Some Mobile Service Providers Might Lost Half Their Customers Over the Next Year

Some mobile operators risk losing as much as half of their customer base over the next 12 months, Ovum warns. That might even be a conservative estimate, when looking only at prepaid accounts that are the most-purchased services globally.

In practical terms, any single mobile service provider would have to have monthly churn about four percent for half the customer base to leave over a year.

Mobile service provider churn rates vary significantly, however. According to Strategy Analytics, mobile customers change providers every 27 months. Prepaid customers change providers about every 17 months (every 1.4 years).

Prepaid customers, on the other hand, churn about every 67 months (every 5.6 years), according to Strategy Analytics.

So gross churn, for a prepaid provider, might easily be half of the existing base over 12 months.

Since postpaid customer bases churn at much lower rates, the “typical” customer life cycle might be 1.4 years for a prepaid provider and 5.6 years for a postpaid provider. In some markets, postpaid customer lifecycle, especially for postpaid customers on shared or family plans, can be as long as eight years.  

So it is not unusual that about 25 percent of all mobile users globally say they will definitely change providers, while another 25 percent say they might do so, as Ovum reports. Most customers globally buy prepaid service.

If the Strategy Analytics figures are correct, more than half of prepaid customers might leave every year, with a monthly churn rate of perhaps six percent a month.

If respondents follow through with their expressed opinions, mobile service providers could risk losing as much as half of their existing customer base over the next 12 months, according to the Ovum global survey.

The Ovum forecast also might seem feasible only if gross churn, rather than net churn, is considered.

The Ovum survey finds that almost twice as many customers of Airtel India or LG U+ in Korea plan to churn more than the global average of 23 percent, Ovum says.

In contrast, customers of Vodafone Germany or NTT DoCoMo in Japan are less likely to desert their current service providers, with only about 10 percent indicating they plan to switch operators.

Dissatisfaction with mobile high speed access might be the driver, rather than experience attributes that relate to voice.

About 37 percent of respondents say they either have left or plan to move to another provider because of slow connection speeds.

The survey, which included over 15,000 consumers and 2,700 enterprises in 15 major global markets, also underlines the global importance of being online.

iPhone customers are much more likely to churn than users of competing handsets, mostly to find a provider with faster mobile speeds, the study also suggests.

Churn rates of about 25 percent over a year would not be unusual in the mobile business. But what really matters is “net churn,” the sum total of new customer acquisitions (including customers churning from other providers), less the number of current customers who leave.

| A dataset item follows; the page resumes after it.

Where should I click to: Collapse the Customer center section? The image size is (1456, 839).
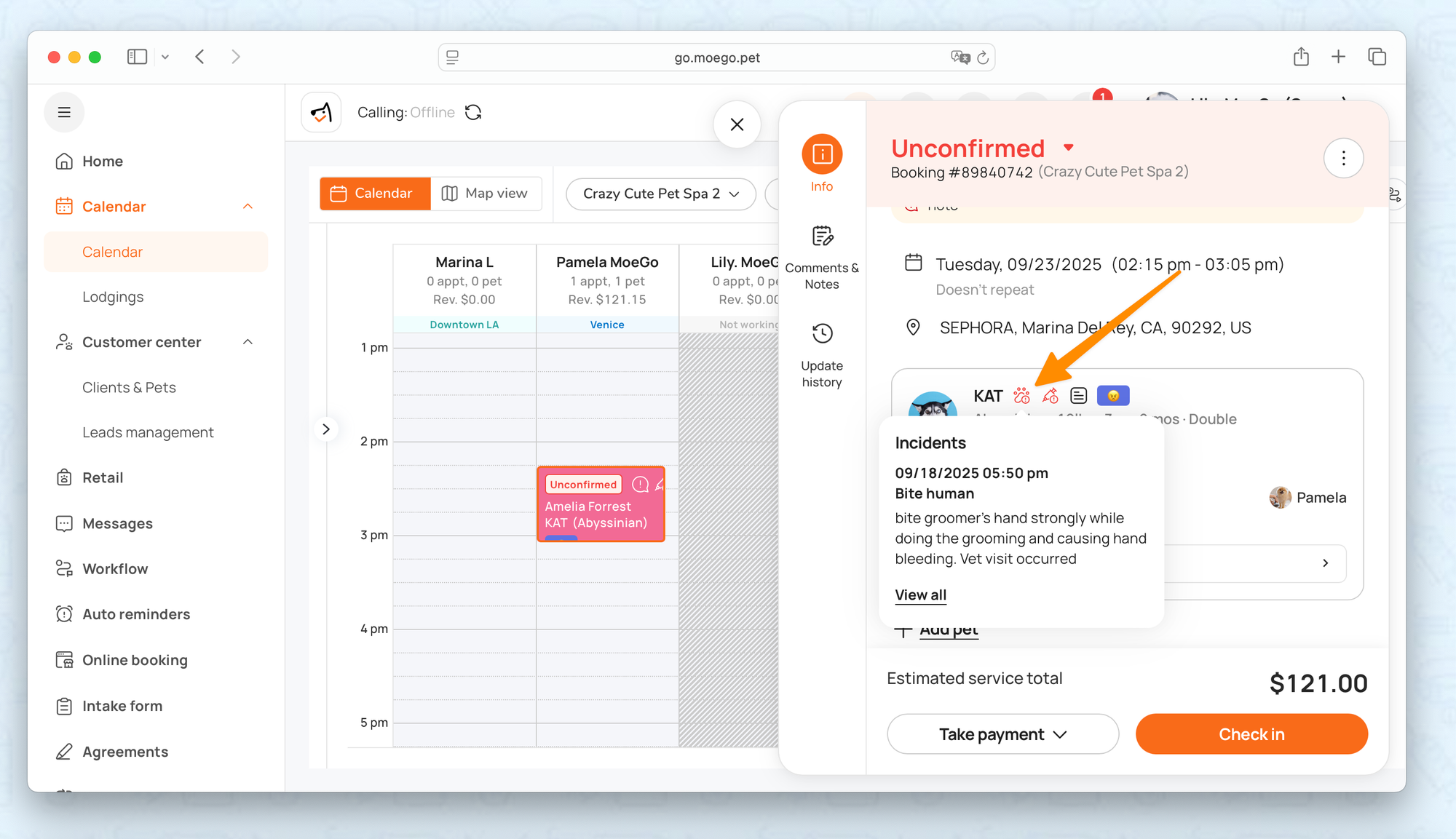(x=248, y=342)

By definition, churn describes the behavior of current mobile customers, who are quite unlikely to abandon use of mobile services altogether.

That said, there is a certain amount of uncontrollable churn, as when a customer dies, or moves from one country to another, or perhaps moves from an area where the current carrier provides good experience (signal strength, mobile Internet speed, dropped calls).

But nearly all customers who leave one carrier sign up with another. So net churn, even in markets with monthly prepaid churn rates between four percent and six percent monthly, might have net churn far lower than that, after accounting for new customers gotten from other providers in the market.